Thursday, August 17, 2017

On ulterior motives, or Ezekiel Bulver rides again

Someone on Secular Outpost tried to explain away my arguments by saying I was just looking for reasons to hold onto my religion. I called this ad hominem circumstantial, and I went on to explain what is wrong with that approach. 

No, the problem with reading ulterior motives and less than reputable underground arguments is threefold. One, you don't know me personally, so your speculations about my motives are just that, speculations. I do know Keith personally, and I know his experiences with Christianity are different from mine, and this probably affects our prior probabilities. But it cannot be used as a basis for explaining each other away, and neither of us does that. Speculation about the other guy's motives is too damn easy. "You don't want to give up life after death, so you make up these arguments." "You are living in what Christians call sin, and you don't want to give that up. Besides, you don't want to admit the existence of someone who has the right to tell you what to do. That's why buy the argument from evil." It's like the Cold War, you get mutual assured destruction.
Second, this approach averts the serious and often useful efforts we make to understand one another when we have a deep difference. Instead of working on figuring out just why we differ, and how we differ, you just chalk it up to an ulterior motive. In so doing you avoid the hard work you have to do to understand one another. That is some of the most difficult work in philosophy, but it is also some of the most rewarding.
Third, when C. S. Lewis accepted this line of argument, he was not religious, and went from a form of naturalism to Absolute Idealism, which avoided any commitment to any particular religion or a personal God. Thomas Nagel accepts the argument from reason against standard naturalism but still rejects theism and, so far as I can tell, life after death. I don't think David Chalmers is a religious person, and Lawrence BonJour, who is a dualist, is one either. My undergrad metaphysics teacher, Ted Guleserian, was both a Cartesian dualist and an atheist or many years, fr philosophical reasons, and he also did not believe in life after death. I don't know in what ways he might have changed his mind later on.
This kind of psychological speculation always degenerates discussion. It has a lot to do with how debate and discussion on Debunking Christianity, for example, has gone from reasonably interesting to almost entirely unproductive over the past 12 years.

3 comments:

David Duffy said...

Ulterior motives:

Racism, bigotry, sexism, homophobia, Islamophobia, xenophobia, transphobia...
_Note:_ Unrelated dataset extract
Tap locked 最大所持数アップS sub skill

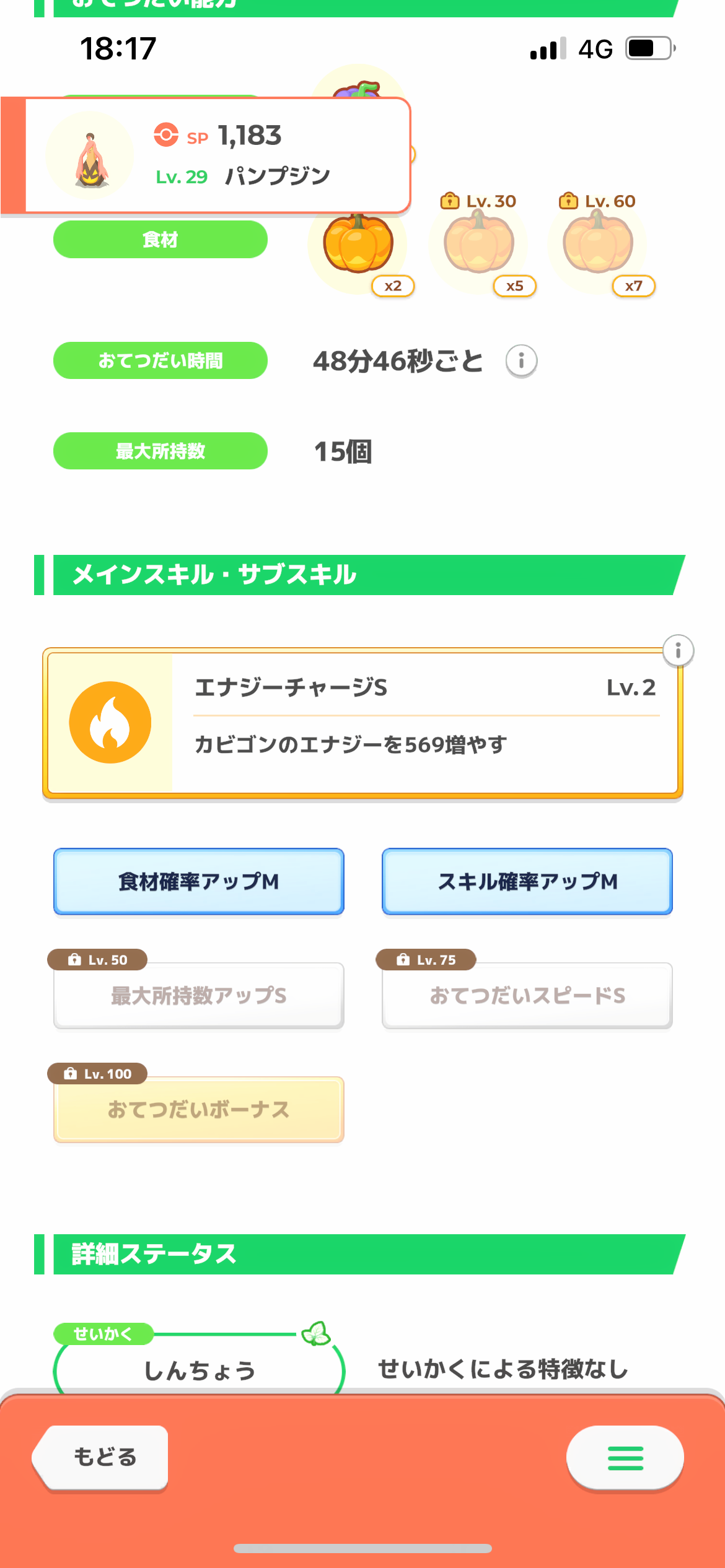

Now defend yourself against my accusation!

Victor Reppert said...

Well, there are distinctions to be drawn between something that is merely prejudicial and that which has some rational basis. There are instances where the term "racism" for example, has been used in a trigger-happy way.

However, it is not trigger-happy to apply the term "racist" to the Ku Klux Klan. As we have seen there is real racial bigotry out there.

David Duffy said...

Yes, we all agree the KKK is racist. Hell, even the damned KKK agree with that.

Your comment was about the accusation of ulterior motives. This was what I was responding to.